Fast Component Pursuit for Large-Scale Inverse Covariance Estimation

Lei Han , Yu Zhang ‡,*, Tong Zhang †,§
PMCID: PMC5455800  NIHMSID: NIHMS826685  PMID: 28580192

Abstract

The maximum likelihood estimation (MLE) for the Gaussian graphical model, which is also known as the inverse covariance estimation problem, has gained increasing interest recently. Most existing works assume that inverse covariance estimators contain sparse structure and then construct models with the 1 regularization. In this paper, different from existing works, we study the inverse covariance estimation problem from another perspective by efficiently modeling the low-rank structure in the inverse covariance, which is assumed to be a combination of a low-rank part and a diagonal matrix. One motivation for this assumption is that the low-rank structure is common in many applications including the climate and financial analysis, and another one is that such assumption can reduce the computational complexity when computing its inverse.
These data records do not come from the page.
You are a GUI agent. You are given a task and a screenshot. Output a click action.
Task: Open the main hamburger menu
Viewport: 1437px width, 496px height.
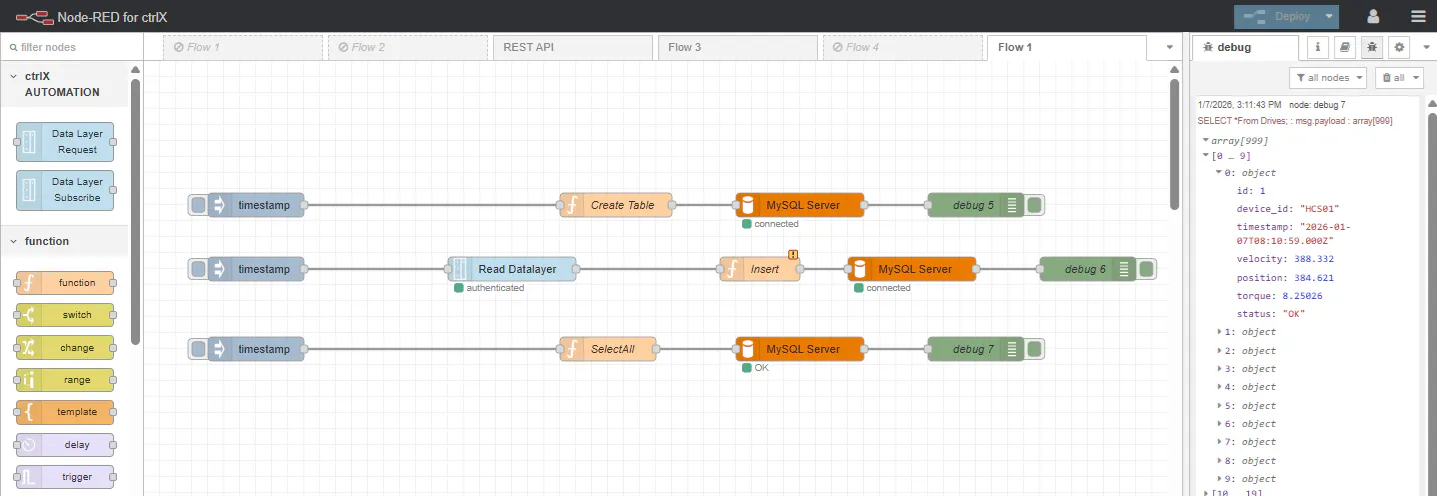tap(1418, 16)
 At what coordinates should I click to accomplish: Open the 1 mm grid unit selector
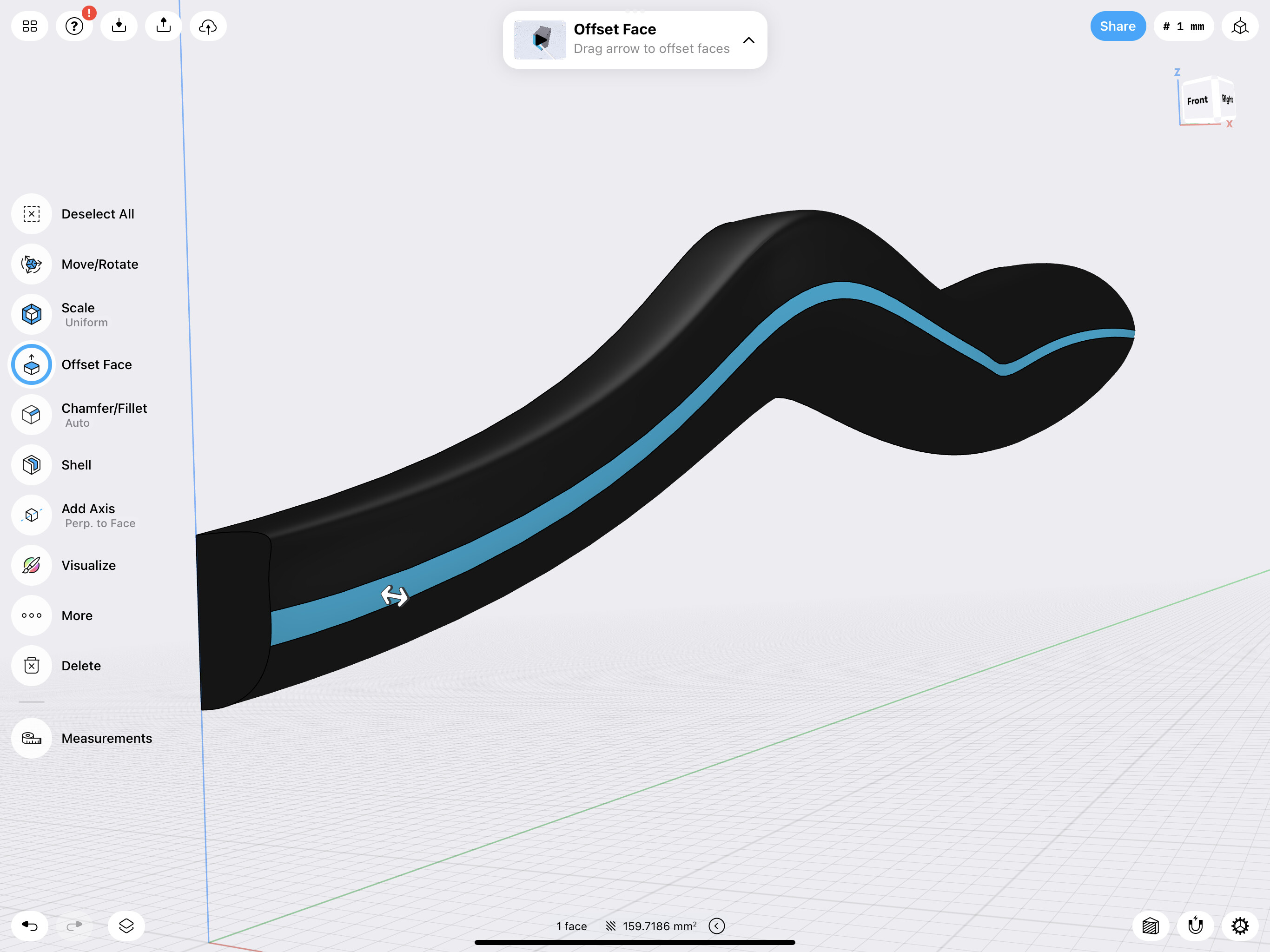(1184, 26)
Specifically, we propose an efficient COmponent Pursuit (COP) method to obtain the low-rank part, where each component can be sparse. For optimization, the COP method greedily learns a rank-one component in each iteration by maximizing the log-likelihood. Moreover, the COP algorithm enjoys several appealing properties including the existence of an efficient solution in each iteration and the theoretical guarantee on the convergence of this greedy approach. Experiments on large-scale synthetic and real-world datasets including thousands of millions variables show that the COP method is faster than the state-of-the-art techniques for the inverse covariance estimation problem when achieving comparable log-likelihood on test data.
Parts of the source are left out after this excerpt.